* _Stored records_
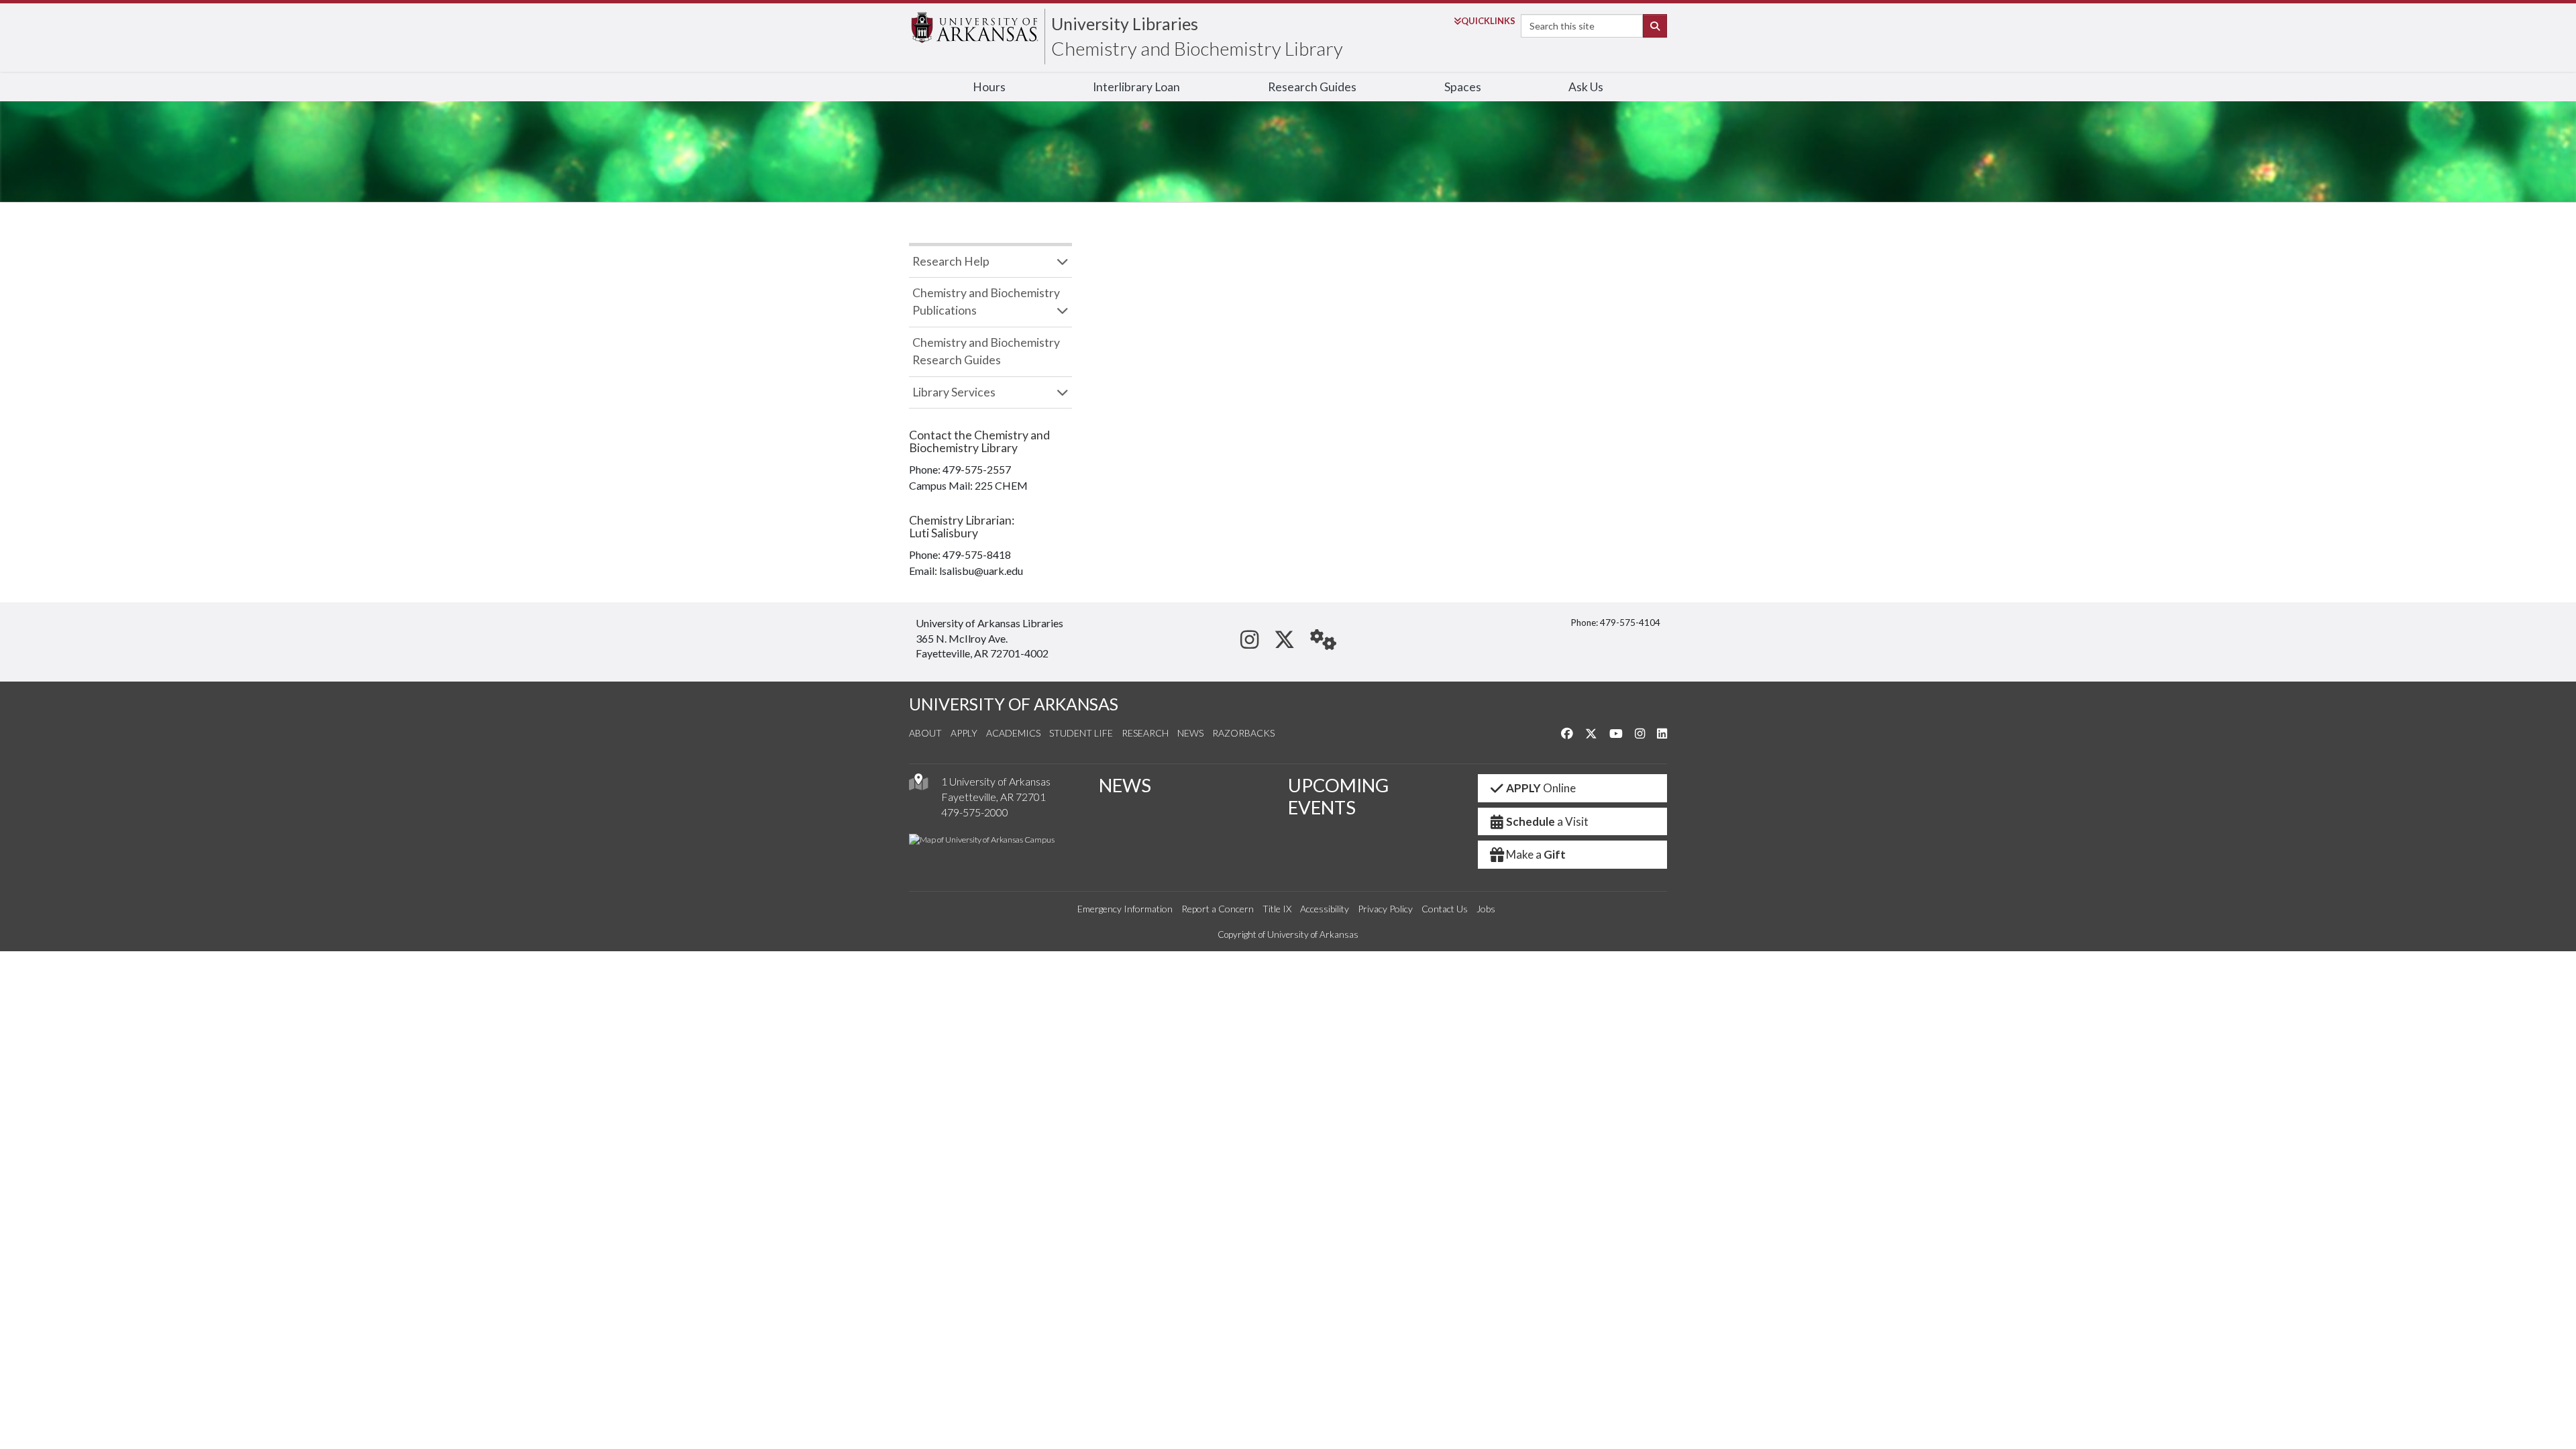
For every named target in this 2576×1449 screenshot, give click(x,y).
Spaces (1462, 87)
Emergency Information (1125, 908)
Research (1145, 733)
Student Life (1081, 733)
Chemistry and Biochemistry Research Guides (986, 351)
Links (1488, 20)
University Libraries (1124, 23)
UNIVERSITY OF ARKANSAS (1013, 704)
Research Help (950, 261)
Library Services (954, 392)
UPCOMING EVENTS (1338, 796)
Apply (964, 733)
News (1190, 733)
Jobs (1486, 908)
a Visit (1547, 821)
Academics (1013, 733)
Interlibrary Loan (1136, 87)
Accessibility (1324, 908)
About (925, 733)
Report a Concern (1217, 908)
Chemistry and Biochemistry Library (1197, 48)
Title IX (1277, 908)
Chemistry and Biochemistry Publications (986, 301)
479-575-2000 (974, 812)
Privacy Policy (1385, 908)
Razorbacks (1243, 733)
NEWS (1125, 785)
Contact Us (1444, 908)
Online (1541, 788)
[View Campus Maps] (918, 785)
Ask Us (1585, 87)
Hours (989, 87)
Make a (1536, 854)
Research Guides (1312, 87)
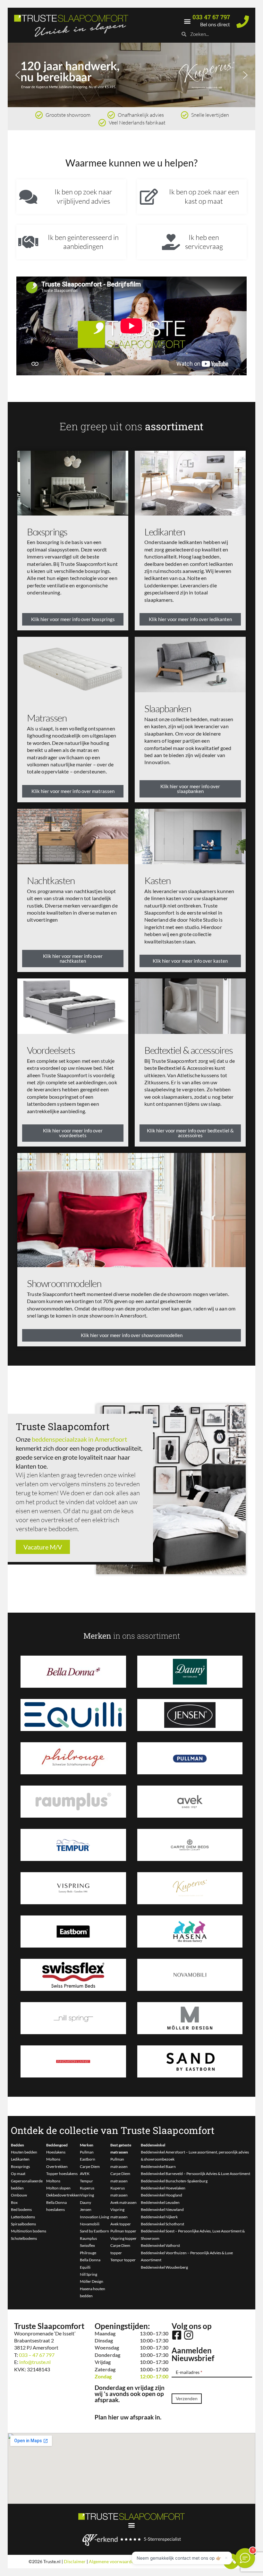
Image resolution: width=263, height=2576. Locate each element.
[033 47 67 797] (242, 21)
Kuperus (87, 2188)
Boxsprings (47, 532)
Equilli (85, 2267)
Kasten (157, 880)
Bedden (17, 2145)
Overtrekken (57, 2166)
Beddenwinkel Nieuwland (162, 2209)
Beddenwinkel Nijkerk (159, 2216)
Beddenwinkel (153, 2145)
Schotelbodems (24, 2238)
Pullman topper (123, 2231)
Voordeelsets (51, 1050)
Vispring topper (123, 2238)
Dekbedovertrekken (63, 2195)
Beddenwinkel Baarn (158, 2166)
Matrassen (46, 718)
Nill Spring (88, 2274)
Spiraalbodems (23, 2224)
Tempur (86, 2181)
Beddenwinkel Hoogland (161, 2195)
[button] (187, 21)
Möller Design (91, 2281)
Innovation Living (94, 2216)
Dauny (85, 2202)
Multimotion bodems (28, 2231)
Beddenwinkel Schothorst (162, 2224)
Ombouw (19, 2195)
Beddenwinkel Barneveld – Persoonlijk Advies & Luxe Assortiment (195, 2173)
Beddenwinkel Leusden (160, 2202)
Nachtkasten (51, 880)
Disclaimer (75, 2561)
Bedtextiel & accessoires (188, 1050)
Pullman (87, 2152)
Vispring (87, 2195)
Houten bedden (24, 2152)
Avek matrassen (123, 2202)
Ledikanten (164, 532)
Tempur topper (123, 2259)
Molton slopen (58, 2188)
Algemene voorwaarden (112, 2561)
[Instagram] (188, 2335)
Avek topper (120, 2224)
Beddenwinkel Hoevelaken (163, 2188)
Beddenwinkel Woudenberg (164, 2267)
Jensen (85, 2209)
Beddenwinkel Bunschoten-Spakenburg (174, 2181)
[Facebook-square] (177, 2335)
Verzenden (187, 2398)
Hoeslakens (55, 2152)
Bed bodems (21, 2209)
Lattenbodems (23, 2216)
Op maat (18, 2173)
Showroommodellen (64, 1283)
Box (14, 2202)
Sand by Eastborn (94, 2231)
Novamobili (89, 2224)
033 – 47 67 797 (37, 2355)
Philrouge (88, 2252)
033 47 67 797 (211, 17)
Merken (86, 2145)
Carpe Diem (90, 2166)
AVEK (84, 2173)
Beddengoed (57, 2145)
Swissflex (87, 2245)
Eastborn (87, 2159)
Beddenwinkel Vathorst (160, 2245)
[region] (131, 75)
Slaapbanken (167, 708)
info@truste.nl (35, 2362)
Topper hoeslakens (62, 2173)
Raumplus (88, 2238)
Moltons (53, 2159)
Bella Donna (90, 2259)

* _About this exercise_
Look above for lines with the word "Beddenwinkel" and copy them all.

* _Completed task_
Beddenwinkel Nieuwland (162, 2209)
Beddenwinkel Nijkerk (159, 2216)
Beddenwinkel (153, 2145)
Beddenwinkel Baarn (158, 2166)
Beddenwinkel Hoogland (161, 2195)
Beddenwinkel Schothorst (162, 2224)
Beddenwinkel Barneveld – Persoonlijk Advies & Luxe Assortiment (195, 2173)
Beddenwinkel Leusden (160, 2202)
Beddenwinkel Hoevelaken (163, 2188)
Beddenwinkel Woudenberg (164, 2267)
Beddenwinkel Bunschoten-Spakenburg (174, 2181)
Beddenwinkel Vathorst (160, 2245)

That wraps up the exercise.